◆ Exercise:
Scan the entries for "chevron". Every line that holds it is to be copied.

◆ Pixel coordinate grounding data:
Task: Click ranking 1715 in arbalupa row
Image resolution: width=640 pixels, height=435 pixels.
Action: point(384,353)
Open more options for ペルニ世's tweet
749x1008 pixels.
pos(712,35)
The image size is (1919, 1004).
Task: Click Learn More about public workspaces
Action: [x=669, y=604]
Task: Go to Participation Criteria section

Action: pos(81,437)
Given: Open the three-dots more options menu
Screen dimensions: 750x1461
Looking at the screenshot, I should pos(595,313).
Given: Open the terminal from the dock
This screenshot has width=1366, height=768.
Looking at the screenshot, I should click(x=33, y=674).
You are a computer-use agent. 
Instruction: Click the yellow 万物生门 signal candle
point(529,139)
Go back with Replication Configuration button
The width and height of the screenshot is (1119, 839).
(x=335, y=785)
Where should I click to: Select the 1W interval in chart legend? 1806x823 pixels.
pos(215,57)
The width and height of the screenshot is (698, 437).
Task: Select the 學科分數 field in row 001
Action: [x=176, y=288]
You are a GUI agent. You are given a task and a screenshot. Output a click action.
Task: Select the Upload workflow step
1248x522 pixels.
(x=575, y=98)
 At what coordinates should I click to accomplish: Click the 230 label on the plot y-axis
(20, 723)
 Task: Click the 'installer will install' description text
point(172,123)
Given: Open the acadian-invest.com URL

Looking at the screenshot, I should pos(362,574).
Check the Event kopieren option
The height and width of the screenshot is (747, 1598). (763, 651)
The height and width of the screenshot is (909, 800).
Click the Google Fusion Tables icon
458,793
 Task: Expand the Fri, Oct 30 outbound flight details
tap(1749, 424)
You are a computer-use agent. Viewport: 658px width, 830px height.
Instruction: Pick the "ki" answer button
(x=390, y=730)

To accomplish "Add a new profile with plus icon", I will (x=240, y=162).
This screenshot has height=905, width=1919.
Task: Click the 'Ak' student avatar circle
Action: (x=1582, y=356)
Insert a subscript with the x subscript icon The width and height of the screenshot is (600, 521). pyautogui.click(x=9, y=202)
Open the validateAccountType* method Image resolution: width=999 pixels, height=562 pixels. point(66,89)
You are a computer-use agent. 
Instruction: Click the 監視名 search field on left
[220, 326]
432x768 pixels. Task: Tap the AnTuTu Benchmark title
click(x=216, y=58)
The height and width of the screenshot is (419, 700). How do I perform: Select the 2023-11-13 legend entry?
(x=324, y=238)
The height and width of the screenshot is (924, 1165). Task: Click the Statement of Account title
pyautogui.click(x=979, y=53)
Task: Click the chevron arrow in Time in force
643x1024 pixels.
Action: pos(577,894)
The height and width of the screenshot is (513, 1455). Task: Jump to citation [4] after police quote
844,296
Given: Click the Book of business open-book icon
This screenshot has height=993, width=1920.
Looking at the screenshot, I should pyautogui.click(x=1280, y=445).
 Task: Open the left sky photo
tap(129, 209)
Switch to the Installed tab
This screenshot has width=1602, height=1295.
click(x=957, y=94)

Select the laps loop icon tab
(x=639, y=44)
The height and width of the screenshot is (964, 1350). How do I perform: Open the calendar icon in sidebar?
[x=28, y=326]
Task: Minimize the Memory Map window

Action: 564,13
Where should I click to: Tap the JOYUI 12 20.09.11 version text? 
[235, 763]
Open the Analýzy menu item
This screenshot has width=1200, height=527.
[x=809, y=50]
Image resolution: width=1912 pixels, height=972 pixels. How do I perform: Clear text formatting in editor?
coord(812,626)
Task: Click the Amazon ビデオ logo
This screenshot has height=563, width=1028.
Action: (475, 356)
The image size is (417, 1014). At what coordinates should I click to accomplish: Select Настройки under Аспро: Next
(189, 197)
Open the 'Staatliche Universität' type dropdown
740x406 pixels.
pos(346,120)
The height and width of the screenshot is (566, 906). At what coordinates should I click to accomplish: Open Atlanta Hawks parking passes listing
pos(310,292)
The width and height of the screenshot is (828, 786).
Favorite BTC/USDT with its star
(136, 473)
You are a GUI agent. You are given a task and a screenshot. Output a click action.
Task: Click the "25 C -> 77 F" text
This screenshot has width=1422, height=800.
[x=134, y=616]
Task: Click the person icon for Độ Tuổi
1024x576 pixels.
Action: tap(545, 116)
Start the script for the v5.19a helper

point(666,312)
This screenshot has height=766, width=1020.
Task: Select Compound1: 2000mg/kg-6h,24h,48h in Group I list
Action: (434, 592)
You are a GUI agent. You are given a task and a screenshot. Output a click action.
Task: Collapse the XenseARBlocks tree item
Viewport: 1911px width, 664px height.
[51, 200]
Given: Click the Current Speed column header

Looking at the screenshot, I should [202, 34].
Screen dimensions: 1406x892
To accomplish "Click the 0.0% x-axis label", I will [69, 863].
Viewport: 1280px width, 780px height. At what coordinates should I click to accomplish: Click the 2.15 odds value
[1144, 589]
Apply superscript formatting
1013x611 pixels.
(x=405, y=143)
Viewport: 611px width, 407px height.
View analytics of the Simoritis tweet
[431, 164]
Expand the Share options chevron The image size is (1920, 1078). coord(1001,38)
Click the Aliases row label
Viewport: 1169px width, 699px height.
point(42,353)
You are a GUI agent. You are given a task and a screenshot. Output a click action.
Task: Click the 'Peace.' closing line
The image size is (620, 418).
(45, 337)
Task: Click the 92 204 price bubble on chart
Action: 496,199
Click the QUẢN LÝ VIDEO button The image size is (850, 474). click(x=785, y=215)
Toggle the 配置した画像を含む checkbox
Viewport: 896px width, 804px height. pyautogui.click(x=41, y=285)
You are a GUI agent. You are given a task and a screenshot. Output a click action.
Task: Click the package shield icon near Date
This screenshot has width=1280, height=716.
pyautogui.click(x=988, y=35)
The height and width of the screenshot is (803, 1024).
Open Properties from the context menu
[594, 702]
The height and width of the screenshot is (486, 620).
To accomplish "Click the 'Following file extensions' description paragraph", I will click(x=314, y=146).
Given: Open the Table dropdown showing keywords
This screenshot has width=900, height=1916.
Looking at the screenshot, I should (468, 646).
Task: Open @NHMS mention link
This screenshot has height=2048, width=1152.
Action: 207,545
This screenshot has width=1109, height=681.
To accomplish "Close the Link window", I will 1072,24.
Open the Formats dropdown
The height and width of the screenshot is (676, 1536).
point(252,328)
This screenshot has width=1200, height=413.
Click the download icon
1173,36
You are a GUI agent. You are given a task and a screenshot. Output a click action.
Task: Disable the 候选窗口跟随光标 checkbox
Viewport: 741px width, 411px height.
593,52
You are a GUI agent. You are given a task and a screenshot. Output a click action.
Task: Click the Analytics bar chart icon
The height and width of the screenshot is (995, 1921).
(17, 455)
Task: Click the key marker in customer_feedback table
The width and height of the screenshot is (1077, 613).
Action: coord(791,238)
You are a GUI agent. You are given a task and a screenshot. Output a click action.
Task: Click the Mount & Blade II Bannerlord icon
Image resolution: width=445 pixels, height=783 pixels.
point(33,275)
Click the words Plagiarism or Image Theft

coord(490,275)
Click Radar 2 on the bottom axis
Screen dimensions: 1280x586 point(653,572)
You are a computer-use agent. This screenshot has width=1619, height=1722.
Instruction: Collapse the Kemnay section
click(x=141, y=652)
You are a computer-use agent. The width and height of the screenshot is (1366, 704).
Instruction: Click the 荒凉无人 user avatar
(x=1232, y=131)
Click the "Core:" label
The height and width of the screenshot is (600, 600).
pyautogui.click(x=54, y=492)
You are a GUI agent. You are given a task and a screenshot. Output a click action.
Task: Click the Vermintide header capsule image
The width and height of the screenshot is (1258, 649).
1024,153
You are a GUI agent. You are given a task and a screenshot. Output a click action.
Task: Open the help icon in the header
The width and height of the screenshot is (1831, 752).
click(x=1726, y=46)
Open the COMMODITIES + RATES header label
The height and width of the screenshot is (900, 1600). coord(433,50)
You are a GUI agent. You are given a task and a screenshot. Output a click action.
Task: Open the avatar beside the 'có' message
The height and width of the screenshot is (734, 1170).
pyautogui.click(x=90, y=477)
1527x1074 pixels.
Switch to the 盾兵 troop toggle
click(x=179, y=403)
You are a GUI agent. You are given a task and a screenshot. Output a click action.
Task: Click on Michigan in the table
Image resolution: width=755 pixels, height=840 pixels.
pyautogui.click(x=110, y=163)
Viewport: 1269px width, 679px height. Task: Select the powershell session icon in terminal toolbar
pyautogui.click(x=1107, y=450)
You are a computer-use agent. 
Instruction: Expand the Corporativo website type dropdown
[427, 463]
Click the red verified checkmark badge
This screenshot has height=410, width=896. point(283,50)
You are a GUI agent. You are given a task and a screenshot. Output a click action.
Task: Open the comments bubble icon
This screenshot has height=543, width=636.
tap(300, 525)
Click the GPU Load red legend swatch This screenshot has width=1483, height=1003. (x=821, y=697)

◆ Your solution:
Task: Click the chevron arrow in Time in force
Expand the Share options chevron The image size is (1920, 1078). coord(1001,38)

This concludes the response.